The SMCCU is the brain child of His Highness Sheikh Mohammed bin Rashid Al Maktoum. His vision is to educate visitors in the traditions and customs of the UAE – with ‘no-holds-barred’ question sessions (in keeping with its “Open doors. Open minds.” motto), traditional meals and heritage tours.

We are invited into the central courtyard (or majilis as its known in the region), freshen up and then take a seat on the cushions surrounding a large Persian carpet set ready for our brunch.  But first we are welcomed with a cup of aromatic Arabic coffee typical of Emirati hospitality.

Soon we are lead out a wooden side door for a fascinating tour through the narrow streets of the old Bastakiya neighbourhood which dates back to around 1890. The historic buildings have been restored and offer visitors a glimpse into a past where coral clad mansions with their carved wooden doors, wind towers (barajeels) and open courtyards were home to wealthy pearl and textile traders – many are now home to quirky coffee shops, art galleries and museums.  Removing our shoes and making sure our shoulders were covered we are invited into the mosque and have the opportunity of learning more about the Islamic faith.
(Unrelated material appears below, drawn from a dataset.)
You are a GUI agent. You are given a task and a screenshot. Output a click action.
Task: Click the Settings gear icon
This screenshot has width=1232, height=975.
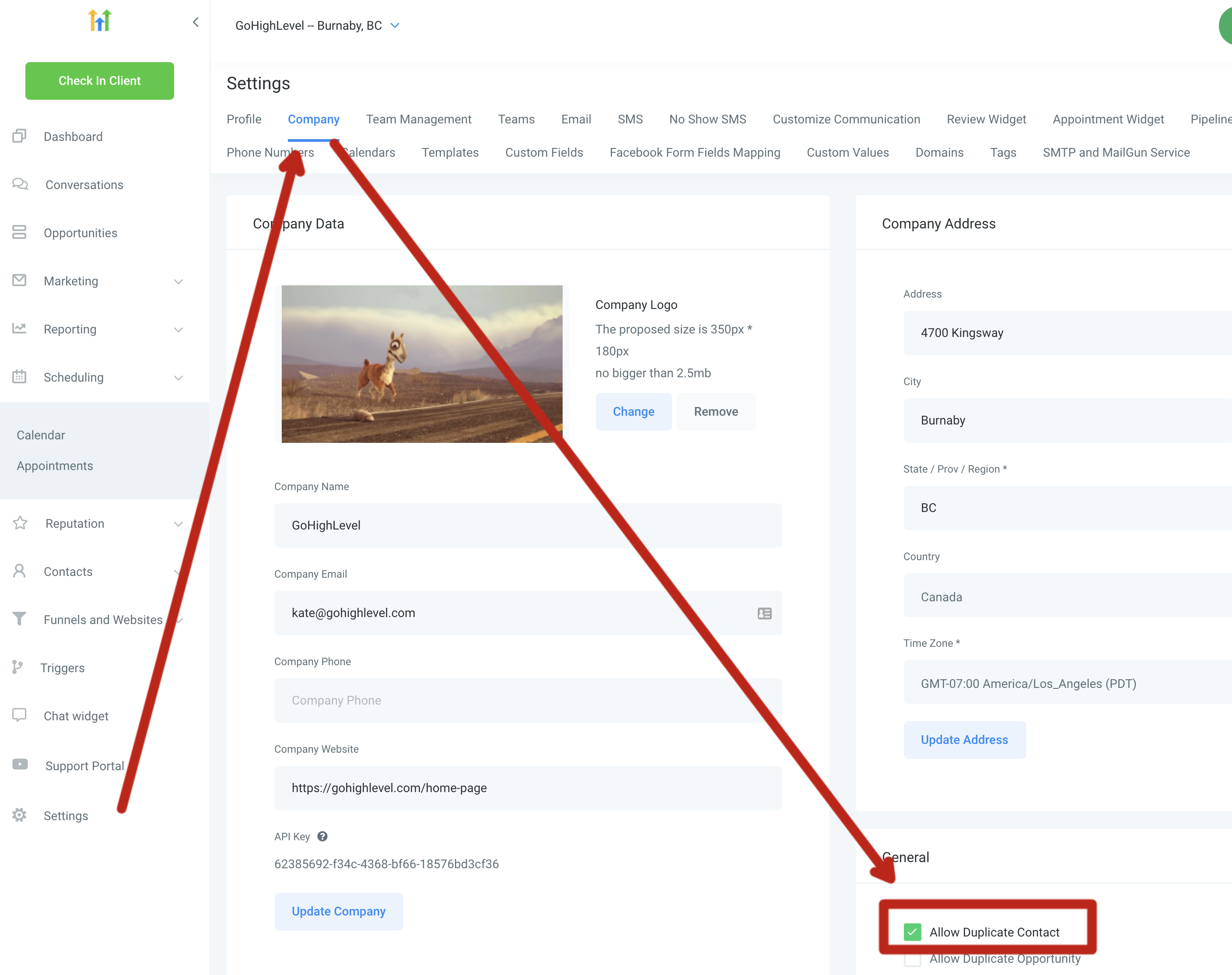point(19,814)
The open discussion included the anticipated questions about religion and traditional attire to more sensitive questions around women’s rights and men having more than one wife – all answered with humour and openness.

With typical Emirati hospitality, our brunch started with Arabic coffee spiced with cardamom and saffron,  followed by a selection of authentic Emirati dishes including Balaleet (sweetened vermicelli), Machboos (chicken and rice, like a biryani), Laham Nashif (chicken in a vegetable sauce), Khamir (delicious  flat bread) and my favourite Ligamat (yummy little ‘donuts’)  smothered in ‘dibbs’ (date syrup). All this washed down with a refreshing cup of tea.

These narrow twisting streets certainly deserved a second more leisurely visit – be sure to pop into the Coffee Museum to learn about the history of ‘the bean’, see the ancient ‘tools of the trade’ and enjoy a traditional Arabic, Turkish or Ethiopian coffee; or enjoy a relaxing lunch at the XVA Boutique Hotel after browsing their thought provoking contemporary art.

Other places of interest include the inspirational Mawaheb Art Studio for adults with special needs, the Majlis Gallery, the Philately House, Heritage House, Coins Museum as well as the Dubai Museum –  housed in the Al Fahidi Fort, Dubai’s oldest building.